Now, I have a small farmette stuck between all these places. I manage my pastures with mowing and judicious use of herbicide. I am deeply frustrated by the Weed Farm next door.

Can I hop the fence and at least whack the crap closest to me? I can go thru a gate, so no need to actually hop anything. I can even drive my tractor thru to brush hog...if I were brave enough. I wonder if I could call it "fire suppression management" and get away with it. Honestly, NO ONE has ever come to our shared property line in 4 years. (and that was to check the fence, by someone who worked for the cow owners, who lease the property from some one else!) We had to put a loose cow back once, but we just shooed her thru the gate and fixed the fence, as they (whoever they are) are not around.

I guess I'm asking if you think I'd be within my "rights" to whack me some tansy? Or should I act first and ask for forgiveness should it come up?

I am only going to remove what they should be doing already. Hell, they should be grateful, right?!

Tamara in TN
Aug. 7, 2011, 06:35 PM
Can I hop the fence and at least whack the crap closest to me? I can go thru a gate, so no need to actually hop anything. I can even drive my tractor thru to brush hog...if I were brave enough.
I guess I'm asking if you think I'd be within my "rights" to whack me some tansy? Or should I act first and ask for forgiveness should it come up?

I am only going to remove what they should be doing already. Hell, they should be grateful, right?!


um no you are trespassing...

and if they fall in love with those weeds (I have seen it done before) you have just killed their "Precious" and damaged them...

I would try to find the owners and tell them of the super poisonous nature of this stuff and how it spreads and ask them if they have objections to <whatever you plan> or <have a plan>

they may tell you to piss off...;) be warned.

secondly spray the boundaries religiously to keep it back....your rights stop where theirs begin.

Tamara

oldpony66
Aug. 7, 2011, 06:36 PM
I would discuss it with the owners first, stating my reasoning. They may give you permission, or they may give you a perfectly reasonable explanation for keeping it as is. If they are grazing cattle on it, you could suggest that the mowing will encourage GRASS to grow instead of weeds that even cows won't eat.


I am only going to remove what they should be doing already. Hell, they should be grateful, right?!

====================

WORK REQUIRED
Reproduce the stretch of the weed-farm thread above from "um no you are" through "and damaged them...", word for word.

====================

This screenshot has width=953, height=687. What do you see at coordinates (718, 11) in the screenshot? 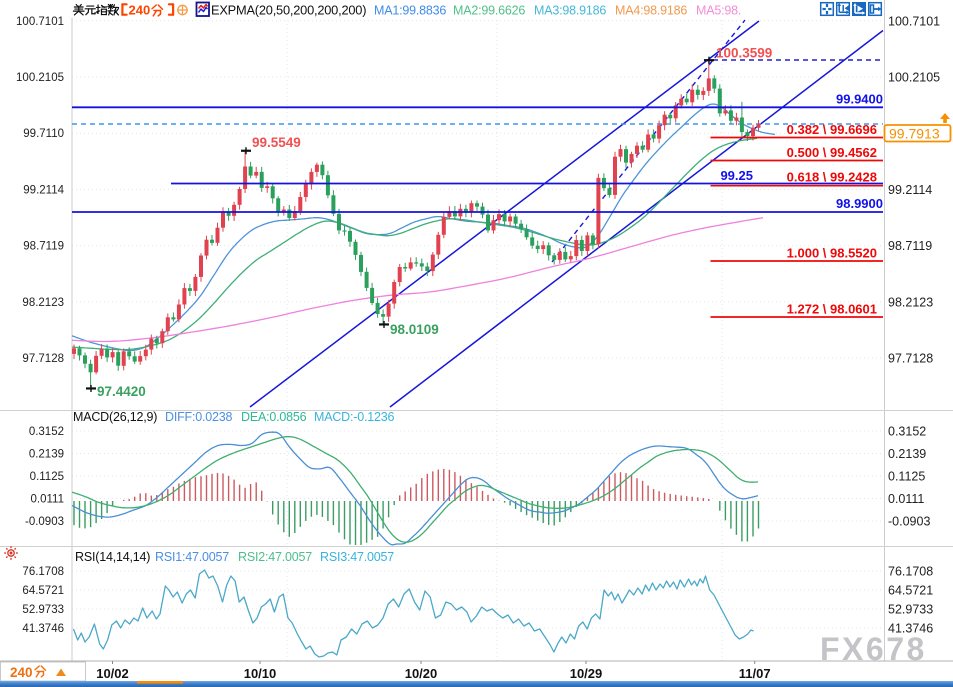
I see `svg-text: MA5:98.` at bounding box center [718, 11].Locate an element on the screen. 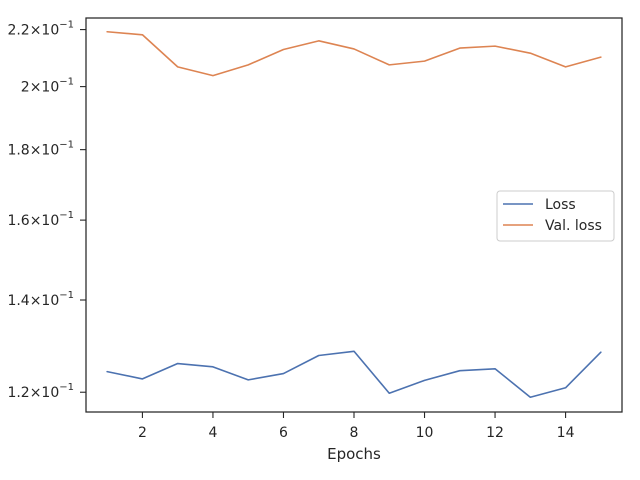 The height and width of the screenshot is (480, 640). y-tick-label-1: 1.4×10⁻¹ is located at coordinates (40, 300).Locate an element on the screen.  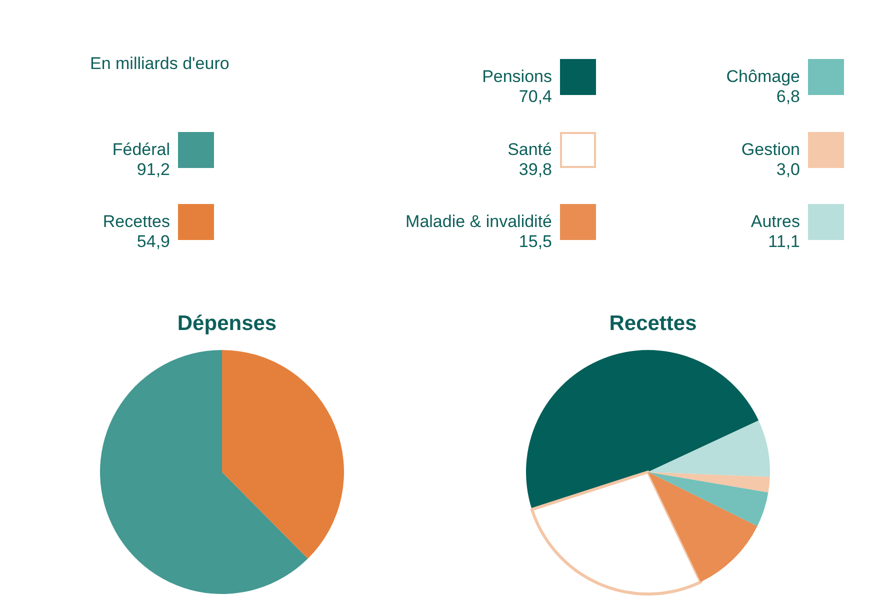
text: Recettes is located at coordinates (653, 324).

====================

WRITTEN SOLUTION
um no you are trespassing...

and if they fall in love with those weeds (I have seen it done before) you have just killed their "Precious" and damaged them...